Description

Using three source files from Twitter, blogs, and news articles, build a text predictor that takes a phrase and returns a prediction for the next word.

Here is a link to the final app…
https://zburch.shinyapps.io/FinalProject

Here is a link to the server/ui code…
https://github.com/zburch/NLPFinalProject

Getting the data

Download files

#Main file for text mining
download.file("https://d396qusza40orc.cloudfront.net/dsscapstone/dataset/Coursera-SwiftKey.zip","corpus.zip")
zipPath <- paste(getwd(),"corpus.zip",sep="/")
unzip(zipPath)

#List of profane words
download.file("https://www.frontgatemedia.com/new/wp-content/uploads/2014/03/Terms-to-Block.csv","profanity.csv")

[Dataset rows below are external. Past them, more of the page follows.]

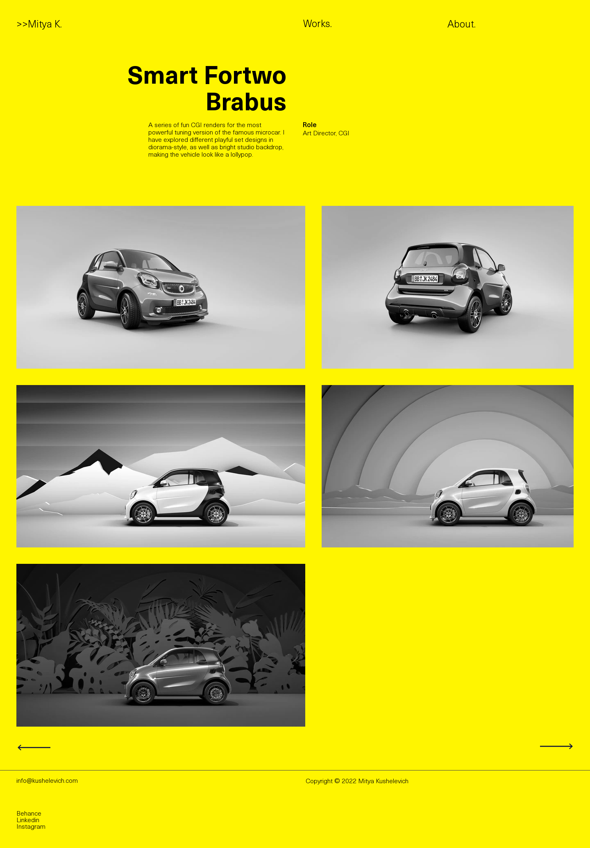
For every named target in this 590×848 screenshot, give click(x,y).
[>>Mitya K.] (40, 25)
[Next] (35, 747)
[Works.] (337, 25)
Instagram (30, 827)
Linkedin (27, 820)
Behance (28, 814)
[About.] (489, 25)
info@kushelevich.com (47, 781)
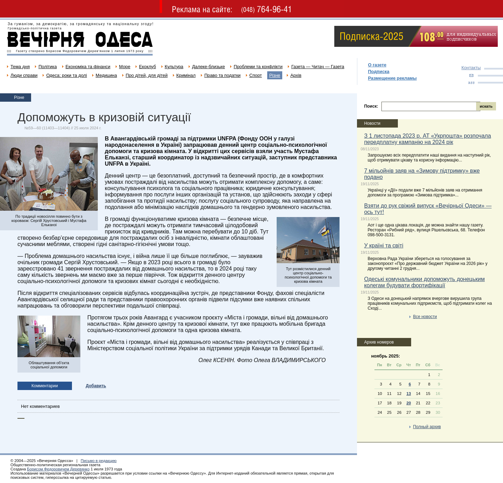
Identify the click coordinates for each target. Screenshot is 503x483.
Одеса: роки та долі (66, 75)
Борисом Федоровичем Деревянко (58, 469)
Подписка (378, 71)
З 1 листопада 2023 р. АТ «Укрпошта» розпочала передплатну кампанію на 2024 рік (427, 139)
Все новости (425, 316)
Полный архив (427, 426)
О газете (377, 64)
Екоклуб (147, 66)
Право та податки (222, 75)
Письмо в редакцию (99, 461)
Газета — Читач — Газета (317, 66)
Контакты (471, 67)
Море (124, 66)
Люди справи (23, 75)
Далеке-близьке (208, 66)
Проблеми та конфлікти (258, 66)
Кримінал (186, 75)
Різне (274, 75)
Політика (47, 66)
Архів (295, 75)
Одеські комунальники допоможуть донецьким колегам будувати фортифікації (424, 282)
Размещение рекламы (392, 78)
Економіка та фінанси (88, 66)
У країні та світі (383, 245)
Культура (174, 66)
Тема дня (20, 66)
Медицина (106, 75)
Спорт (255, 75)
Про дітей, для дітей (147, 75)
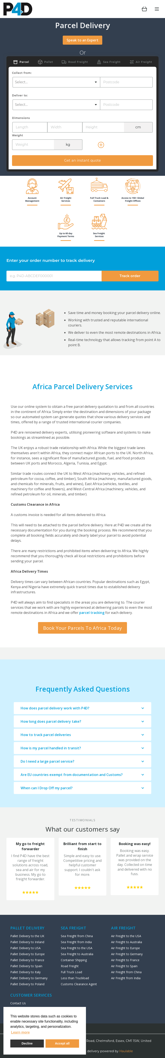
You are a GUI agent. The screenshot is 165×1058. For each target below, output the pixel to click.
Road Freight (78, 62)
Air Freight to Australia (126, 942)
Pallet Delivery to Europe (27, 954)
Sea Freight (112, 62)
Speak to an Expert (82, 40)
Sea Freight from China (77, 936)
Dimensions (21, 118)
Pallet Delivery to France (27, 960)
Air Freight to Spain (124, 966)
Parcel (24, 62)
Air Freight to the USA (126, 936)
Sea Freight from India (76, 942)
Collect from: (22, 72)
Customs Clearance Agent (79, 984)
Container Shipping (74, 960)
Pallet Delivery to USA (25, 948)
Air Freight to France (125, 960)
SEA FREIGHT (73, 927)
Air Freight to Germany (127, 954)
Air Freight (144, 62)
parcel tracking (91, 612)
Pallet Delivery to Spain (26, 966)
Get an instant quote (82, 160)
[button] (82, 708)
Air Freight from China (126, 972)
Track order (130, 276)
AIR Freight (123, 927)
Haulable (126, 1051)
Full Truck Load (71, 972)
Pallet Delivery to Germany (28, 978)
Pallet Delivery (27, 927)
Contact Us (18, 1003)
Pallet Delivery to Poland (27, 984)
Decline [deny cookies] (27, 1043)
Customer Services (31, 995)
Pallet (48, 62)
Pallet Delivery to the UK (27, 936)
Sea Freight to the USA (76, 948)
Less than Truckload (75, 978)
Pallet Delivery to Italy (25, 972)
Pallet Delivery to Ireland (27, 942)
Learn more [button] (20, 1032)
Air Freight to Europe (125, 948)
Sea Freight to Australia (77, 954)
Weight (17, 135)
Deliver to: (20, 95)
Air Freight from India (126, 978)
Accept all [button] (62, 1043)
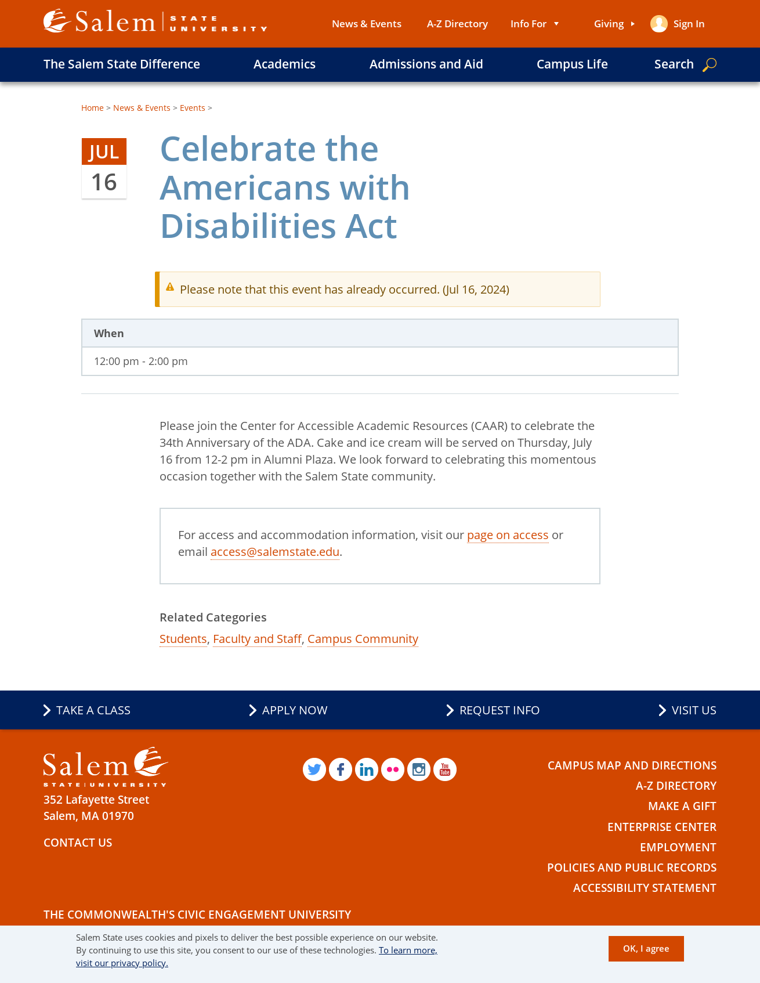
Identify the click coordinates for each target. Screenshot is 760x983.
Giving (609, 23)
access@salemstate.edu (275, 551)
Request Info (499, 710)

Read in portion of data, save to file

fileList <- c("en_us/en_US.twitter.txt",
              "en_us/en_US.blogs.txt",
              "en_us/en_US.news.txt")

df <- NULL
set.seed(123)
for (i in 1:length(fileList)){
  con <- file(paste("final",fileList[i],sep="/"), "r")
  text <- NULL
  while(TRUE){
    #Bring in approx. 15% of the data
    if(rbinom(1,1,prob=.15)){
      #Grab 5 lines at a time
      newSet <- readLines(con,5)
      if(length(newSet)==0){
        break
      }
      text <- c(text,newSet)
    } else {
      #Skip 5 lines
      readLines(con,5)
    }
  }
  close(con)
  #Add filenames to the list
  fileName <- rep(strsplit(fileList[i],
                           split=".",
                           fixed=TRUE)[[1]][2],
                  length(text))
  newDF <- data.frame(fileName,text)
  df <- rbind(df,newDF)
}
df$fileName <- as.factor(df$fileName)
write.csv(df,"subset.csv")

Cleaning Data

Perform basic global cleaning

df <- read.csv("subset.csv",row.names=NULL)
df <- df[,2:3]
rownames(df) <- c()

#Lowercase
df$text <- tolower(df$text)
#Strip extra whitespace
df$text <- gsub("\\s+"," ",df$text)
#Trim whitespace
df$text <- trimws(df$text)
df$text <- gsub("@","at",df$text,fixed=TRUE)
df$text <- gsub("&","and",df$text,fixed=TRUE)
#remove punctuation
df$text <- gsub("[^a-z0-9# ]","",df$text)

#split training/test sets
split <- rep(0,length(df$text))
split[1:2000] <- 1
split <- sample(split)
training <- df[!split>0,]
test <- df[split>0,]
write.csv(test,"testing.csv",row.names=FALSE)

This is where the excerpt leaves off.